Dr Gilmore was appointed Registrar, Postgraduate Medical School, Hammersmith (1950), in the late Dr Cuthbert Cope’s unit and subsequently Registrar and tutor (1950, 1952) to the Professorial Medical Unit, working with Professor Sir John MacMichael and Professor John Goodwin. During this period he passed his membership of the Royal College of Physicians London (1950.)

He was Senior, then Chief Registrar (1953), The National Heart Hospital, London and returned to South Australia as the foundation Senior Lecturer, Department of Medicine, University of Adelaide, and Honorary Assistant Physician, Royal Adelaide Hospital (1954-58). He helped in the establishment of the medical professorial unit under the headship of the foundation Professor Hugh Norwood Robson (1953-65), affectionately known to us all as Norrie.

There was very little cardiac surgical treatment in 1954, barring an occasional patent ductus arteriosis ligation. It was the very considerable pool of uninvestigated and untreated congenital heart disease as well as a similar large pool of valvular heart disease awaiting investigation and treatment which predicated the formal development of cardiac surgery in South Australia (1958).

The Adelaide Children’s Hospital recognised Dr Gilmore as the cardiologist of that hospital (1968) until the demands of adult medicine dominated his consultative work.

Dr Gilmore introduced modern techniques of cardiac investigation to South Australia, and, undertook duties on a single handed bases, and to use his own expression, as chief cook and bottle washer in cardiac catheterization, angiography6 and phono-cardiography, with such casual assistance as he could muster around Royal Adelaide Hospital. He was glad to share this work with Dr Peter Hetzel when he returned from the Mayo Clinic (1958).

He was Visiting Physician Specialist, Repatriation General Hospital, Springbank and was appointed Honorary Assistant Physician (1958-1964), Honorary Physician (1964) and Senior Visiting Physician (1971), Head of Unit, Royal Adelaide Hospital (1964-1986) until his retirement (1986).

By choosing to remain a physician in general medicine, he felt he was in the best position to continue teaching medical students and perhaps in hindsight, maybe erroneously, believed he was in a better position to practice his own specialty, cardiology, for which he had a very substantial training, along with the other branches of medicine. He continued however to have close links with the cardiac department and was pleased to be, a ‘devil’s advocate’ at the Friday morning clinical meetings previewing patients for cardio-surgical intervention.

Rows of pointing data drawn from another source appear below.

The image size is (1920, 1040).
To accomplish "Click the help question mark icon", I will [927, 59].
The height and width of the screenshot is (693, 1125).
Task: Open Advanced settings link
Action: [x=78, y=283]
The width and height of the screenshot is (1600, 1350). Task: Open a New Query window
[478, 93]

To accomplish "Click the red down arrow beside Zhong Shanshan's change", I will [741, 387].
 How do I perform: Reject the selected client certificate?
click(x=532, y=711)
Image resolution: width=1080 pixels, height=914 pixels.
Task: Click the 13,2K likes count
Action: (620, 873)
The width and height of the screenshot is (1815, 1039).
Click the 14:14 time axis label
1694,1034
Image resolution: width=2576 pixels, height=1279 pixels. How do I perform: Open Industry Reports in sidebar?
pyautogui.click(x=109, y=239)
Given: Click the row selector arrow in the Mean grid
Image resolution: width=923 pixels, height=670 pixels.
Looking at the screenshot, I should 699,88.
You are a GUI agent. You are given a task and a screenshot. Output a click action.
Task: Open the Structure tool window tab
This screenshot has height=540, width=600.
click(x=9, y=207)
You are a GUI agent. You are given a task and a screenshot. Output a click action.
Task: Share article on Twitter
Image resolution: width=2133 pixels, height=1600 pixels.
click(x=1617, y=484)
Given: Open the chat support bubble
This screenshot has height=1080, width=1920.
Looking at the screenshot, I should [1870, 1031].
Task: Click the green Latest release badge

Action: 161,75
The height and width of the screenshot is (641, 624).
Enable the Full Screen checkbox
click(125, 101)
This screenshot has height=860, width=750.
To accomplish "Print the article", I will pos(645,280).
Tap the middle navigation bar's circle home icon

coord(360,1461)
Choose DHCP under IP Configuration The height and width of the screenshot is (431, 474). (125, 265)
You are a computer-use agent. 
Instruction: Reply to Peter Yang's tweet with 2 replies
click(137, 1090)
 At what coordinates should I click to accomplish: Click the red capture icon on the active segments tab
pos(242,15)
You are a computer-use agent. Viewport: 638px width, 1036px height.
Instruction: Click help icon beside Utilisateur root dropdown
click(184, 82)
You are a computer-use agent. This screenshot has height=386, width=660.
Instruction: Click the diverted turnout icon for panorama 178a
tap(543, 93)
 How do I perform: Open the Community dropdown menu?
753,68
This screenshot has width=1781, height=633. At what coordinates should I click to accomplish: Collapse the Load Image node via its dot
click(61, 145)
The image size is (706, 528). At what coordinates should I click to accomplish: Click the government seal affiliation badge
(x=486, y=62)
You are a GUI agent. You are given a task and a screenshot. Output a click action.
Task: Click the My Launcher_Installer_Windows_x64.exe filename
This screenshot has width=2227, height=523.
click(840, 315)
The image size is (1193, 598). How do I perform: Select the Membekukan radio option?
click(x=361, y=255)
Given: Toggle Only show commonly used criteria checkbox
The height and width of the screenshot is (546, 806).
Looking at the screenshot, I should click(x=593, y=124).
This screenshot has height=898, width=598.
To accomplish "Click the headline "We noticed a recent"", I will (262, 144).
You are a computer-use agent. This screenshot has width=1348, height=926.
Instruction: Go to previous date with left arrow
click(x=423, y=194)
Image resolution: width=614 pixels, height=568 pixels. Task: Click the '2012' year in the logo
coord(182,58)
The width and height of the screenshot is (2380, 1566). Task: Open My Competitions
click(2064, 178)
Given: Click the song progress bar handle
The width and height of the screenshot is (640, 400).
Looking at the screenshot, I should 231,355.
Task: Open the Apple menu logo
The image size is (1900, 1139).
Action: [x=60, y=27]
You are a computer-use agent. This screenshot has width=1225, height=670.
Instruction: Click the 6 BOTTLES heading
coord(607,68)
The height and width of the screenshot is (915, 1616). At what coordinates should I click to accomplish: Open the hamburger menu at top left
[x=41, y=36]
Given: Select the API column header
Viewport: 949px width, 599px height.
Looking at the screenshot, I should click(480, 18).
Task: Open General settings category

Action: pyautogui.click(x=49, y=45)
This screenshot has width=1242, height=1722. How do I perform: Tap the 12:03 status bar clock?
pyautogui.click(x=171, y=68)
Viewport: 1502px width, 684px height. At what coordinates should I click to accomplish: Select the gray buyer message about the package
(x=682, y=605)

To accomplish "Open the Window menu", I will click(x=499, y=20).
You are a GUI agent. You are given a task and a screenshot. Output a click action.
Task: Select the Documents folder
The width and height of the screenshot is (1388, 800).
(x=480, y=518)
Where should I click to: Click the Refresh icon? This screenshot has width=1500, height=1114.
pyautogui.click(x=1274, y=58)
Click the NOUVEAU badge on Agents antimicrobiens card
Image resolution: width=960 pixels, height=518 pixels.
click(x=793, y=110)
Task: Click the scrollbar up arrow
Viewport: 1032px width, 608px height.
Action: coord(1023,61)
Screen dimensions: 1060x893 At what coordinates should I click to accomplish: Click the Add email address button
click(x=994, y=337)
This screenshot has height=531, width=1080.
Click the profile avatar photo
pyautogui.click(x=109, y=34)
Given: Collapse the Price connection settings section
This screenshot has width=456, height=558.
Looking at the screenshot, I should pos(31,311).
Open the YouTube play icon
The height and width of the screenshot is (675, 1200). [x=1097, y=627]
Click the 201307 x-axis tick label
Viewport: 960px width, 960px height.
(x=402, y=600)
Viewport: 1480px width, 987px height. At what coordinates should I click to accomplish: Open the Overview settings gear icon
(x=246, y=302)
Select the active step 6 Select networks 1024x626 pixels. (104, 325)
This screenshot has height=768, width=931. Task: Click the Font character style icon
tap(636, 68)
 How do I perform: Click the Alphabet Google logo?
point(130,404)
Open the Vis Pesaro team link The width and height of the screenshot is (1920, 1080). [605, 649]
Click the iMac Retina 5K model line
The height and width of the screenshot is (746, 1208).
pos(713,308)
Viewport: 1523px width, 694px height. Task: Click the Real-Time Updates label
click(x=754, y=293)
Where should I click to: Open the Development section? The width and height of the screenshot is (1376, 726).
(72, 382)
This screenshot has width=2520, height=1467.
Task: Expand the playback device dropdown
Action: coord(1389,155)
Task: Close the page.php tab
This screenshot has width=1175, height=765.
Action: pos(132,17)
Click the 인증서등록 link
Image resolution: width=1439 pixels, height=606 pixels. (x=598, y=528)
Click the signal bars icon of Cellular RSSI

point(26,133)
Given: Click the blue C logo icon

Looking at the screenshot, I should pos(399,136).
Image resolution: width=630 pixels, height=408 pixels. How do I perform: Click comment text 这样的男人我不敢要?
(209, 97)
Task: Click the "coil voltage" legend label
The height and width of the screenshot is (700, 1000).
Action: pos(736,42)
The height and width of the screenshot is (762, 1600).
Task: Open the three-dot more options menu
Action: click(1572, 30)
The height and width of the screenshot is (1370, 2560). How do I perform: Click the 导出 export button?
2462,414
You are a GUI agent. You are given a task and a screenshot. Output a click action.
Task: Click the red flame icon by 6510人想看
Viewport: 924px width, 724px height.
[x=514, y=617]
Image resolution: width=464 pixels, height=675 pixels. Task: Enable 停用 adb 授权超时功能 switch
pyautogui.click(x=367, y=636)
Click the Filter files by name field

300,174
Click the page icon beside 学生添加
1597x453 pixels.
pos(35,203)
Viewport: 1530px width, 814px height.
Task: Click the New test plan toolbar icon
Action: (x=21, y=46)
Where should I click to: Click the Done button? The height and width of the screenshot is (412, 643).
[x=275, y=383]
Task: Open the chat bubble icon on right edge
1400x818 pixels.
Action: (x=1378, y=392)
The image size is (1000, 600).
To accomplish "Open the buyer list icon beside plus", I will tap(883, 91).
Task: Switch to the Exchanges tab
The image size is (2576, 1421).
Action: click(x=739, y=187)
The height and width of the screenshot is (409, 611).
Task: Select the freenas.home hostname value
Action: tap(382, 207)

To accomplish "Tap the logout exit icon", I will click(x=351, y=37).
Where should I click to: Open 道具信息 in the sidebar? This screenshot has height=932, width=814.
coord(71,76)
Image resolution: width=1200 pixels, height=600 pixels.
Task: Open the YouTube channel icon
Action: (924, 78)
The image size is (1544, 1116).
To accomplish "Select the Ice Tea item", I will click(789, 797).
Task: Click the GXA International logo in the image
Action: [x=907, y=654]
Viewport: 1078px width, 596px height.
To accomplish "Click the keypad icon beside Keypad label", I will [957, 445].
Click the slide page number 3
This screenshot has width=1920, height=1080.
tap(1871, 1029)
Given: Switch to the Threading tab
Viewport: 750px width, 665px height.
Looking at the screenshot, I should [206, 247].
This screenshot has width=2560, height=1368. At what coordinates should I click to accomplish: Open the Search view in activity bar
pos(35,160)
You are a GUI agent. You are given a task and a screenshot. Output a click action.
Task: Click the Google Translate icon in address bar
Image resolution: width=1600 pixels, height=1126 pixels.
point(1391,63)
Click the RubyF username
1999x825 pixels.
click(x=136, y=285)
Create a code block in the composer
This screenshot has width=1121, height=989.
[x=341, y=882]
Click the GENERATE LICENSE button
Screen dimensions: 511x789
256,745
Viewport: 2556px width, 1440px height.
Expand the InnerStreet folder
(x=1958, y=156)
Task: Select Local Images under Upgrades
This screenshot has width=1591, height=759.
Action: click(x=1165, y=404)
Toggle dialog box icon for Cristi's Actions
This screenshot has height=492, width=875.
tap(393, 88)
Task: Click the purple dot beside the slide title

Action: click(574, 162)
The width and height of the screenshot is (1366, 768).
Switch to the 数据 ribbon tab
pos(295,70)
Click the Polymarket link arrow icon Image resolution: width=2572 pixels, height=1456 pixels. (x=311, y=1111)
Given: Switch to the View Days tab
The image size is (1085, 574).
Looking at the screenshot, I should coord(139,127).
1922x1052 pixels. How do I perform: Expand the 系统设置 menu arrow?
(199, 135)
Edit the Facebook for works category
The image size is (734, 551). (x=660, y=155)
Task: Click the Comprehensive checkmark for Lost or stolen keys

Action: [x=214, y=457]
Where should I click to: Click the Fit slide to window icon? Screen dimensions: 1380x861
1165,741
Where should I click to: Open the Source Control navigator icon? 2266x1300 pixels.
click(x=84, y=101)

As Pfizer travelling Fellow, he attended the World Congress in Cardiology in Mexico City (1960) and thereafter spent five months travelling to major centres in the USA and Great Britain.

Dr Gilmore was a member of the executive of the honorary medical staff at Royal Adelaide Hospital, subsequently The Medical Staff Society. He became its Chairman in 1979. He became a member of the Heritage and History Committee, royal Adelaide Hospital (1990) and attends on a regular basis.

He regrets his family saw so little of him during his busy professional life when he had but a small amount of time to spend with his five children. Now that the tyranny of medicine is no longer in charger, his interests include reading on a very wide bases, a passionate interest in music, musicology and gardening, the latter leading to more frustration than success. For a time he had a large collection of native Australian finches which he successfully bred.

Chess, played mostly against a computer, is an abiding interest as is letter writing to five children and thirteen grandchildren scattered about Australia and New Zealand.